A: A jam packed diary. What a September and October for concert halls, museums and theatres - Gauguin at the Tate, John Pawson at the Design Museum, the London Design Festival, Akram Khan's Vertical Road, The Place Prize sponsored by Bloomberg, the Royal Shakespeare Company at the Roundhouse and Ed Hall's first season at the Hampstead Theatre. I will catch Alice Neel at the Whitechapel Gallery before it closes in early September and I will make a point of seeing Elizabeth Llewellyn, a young black soprano who I first spotted at the National Opera Studio's Graduation Show; she's singing Mimi in the ENO's Boheme. With a particular interest in new audiences, I will be look out for pop up venues and go to Orchestra of the Age of Enlightenment's Night Shift concert at the Queen Elizabeth Hall and Tomorrow's Warriors at Kings Place.
Q: You used to chair the London Evening Standard Theatre Awards. What productions still stand out to you from that time?
A: I chaired the judging panel for seven years and in that time, we gave awards to many great actors and playwrights and shows such as The History Boys, Rupert Goold's Macbeth, Complicite's A Disappearing Number and The Handspring Puppet Company for War Horse, but also to The Tricycle for its political theatre and Menier Chocolate Factory as an outstanding newcomer, as well as the new playwrights including Polly Stenham (That Face), Kwame Kwei Armah (Elmina's Kitchen) and Nina Raine (Rabbit).
Q: What's on your summer reading list?
A: One advantage of taking a summer holiday in England is that you can pack lots of big books. I may re-read old favourites like Richard Eyre's National Service and Peter Hall's Diaries, both filled with passion, politics and insight into the arts generally and the National particularly and dip back into Susie Gilbert's history of the ENO, Opera for Everybody to remind myself of the vulnerability of even large organisations unless there is strong leadership. I will finally settle down with Jackie Wullschlager's biography of Chagall, one of my favourite artists, as well reading Edmund de Waal's family story, The Hare with Amber Eyes and perhaps Philip Ball's The Music Instinct. One reviewer said: 'It sends you back to the music a better listener'. That sounds useful in my new role.
By my bed, I will keep the new 600 pager, Tender Volume 1, by food writer Nigel Slater. I am seldom happier than with a dozen family and friends round the table, so this should help me with summer's suppers.

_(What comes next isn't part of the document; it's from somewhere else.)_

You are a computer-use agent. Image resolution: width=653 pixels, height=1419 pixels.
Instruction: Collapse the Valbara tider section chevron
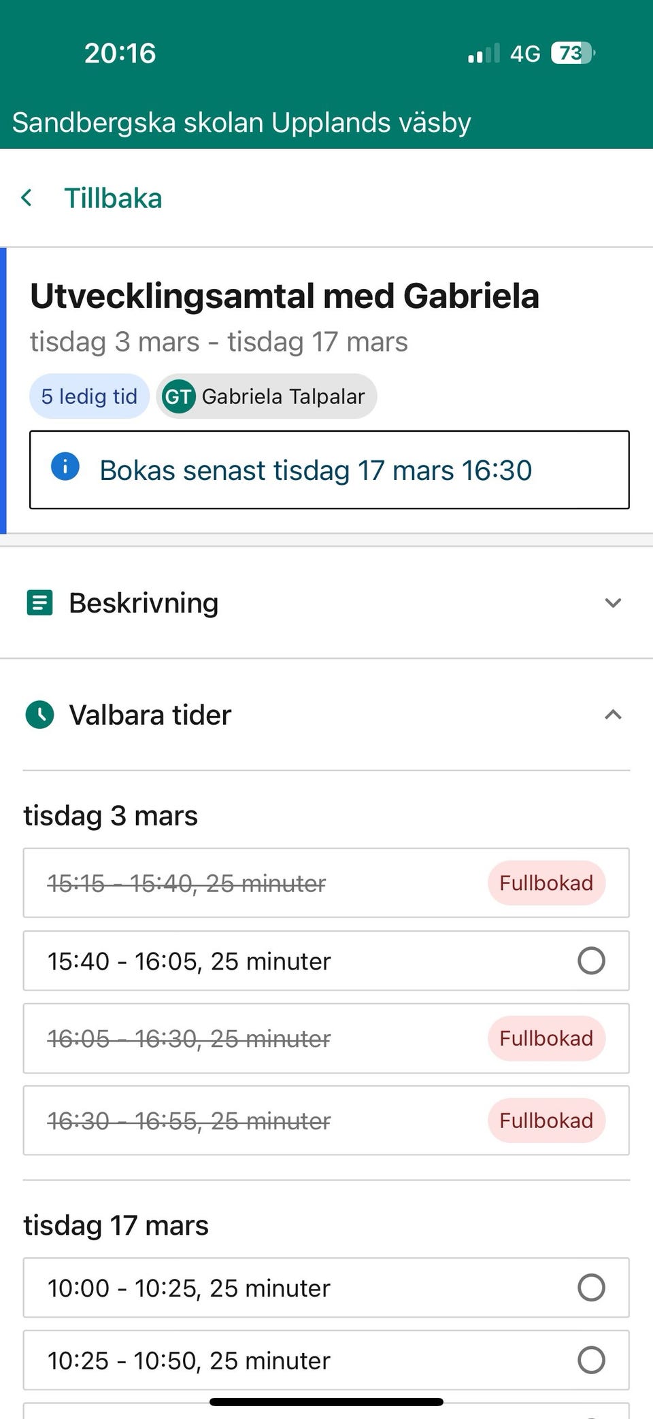click(x=613, y=715)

For a short trip to the States, I will have in my hand luggage Rajaa Alsanea's semi autobiographic novel, Girls of Riyadh, Wesley Stace's Charles Jessold, Considered as a Murderer and Rose Tremain's Trepass. The theme - sibling rivalry and loyalty - is appropriate as I have two sisters who I love and admire very much. Wherever I am, I will read every week Melanie Reid's 'Spinal column' in the Saturday Times.

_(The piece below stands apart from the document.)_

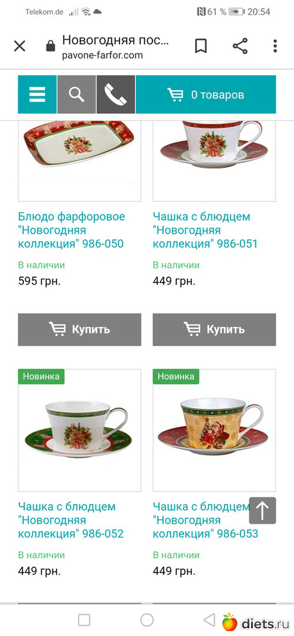Click Купить under plate 986-050
The image size is (294, 636).
79,329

Q: Have you any hidden artistic talents?
A: Not really. My introduction to music was Sir Robert Mayer's Saturday concerts for children at the Festival Hall. I learned to play the piano but was not a promising student. I also played classical guitar as a teenager and went to a small studio in Soho for lessons from a struggling young guitarist called John Williams.
Q: And the last question, what would you like to achieve in your term as Chair?
A: Artistic excellence and innovation, with new partners and new money, supporting our excellent mixed economy model - significantly increasing new philanthropy to the arts and spreading it much wider. I suspect this will not be achieved by exhortation alone. The 2012 Olympics need to be a triumph for culture as well as sport, bringing ever more tourists and investment pouring into London.
I want every child to have access to the arts and music and the opportunity to learn a musical instrument, and would encourage government departments to work together to make this happen.
With this achieved, the Arts Council, leaner and with an international perspective, will be respected by the public and by everyone in the arts. As John Major said, man cannot live by GDP alone, so supporting the arts for arts sake as well as for their economic potential, the creative industries will play a vital role in the UK's financial recovery - and its global future. Soft power indeed.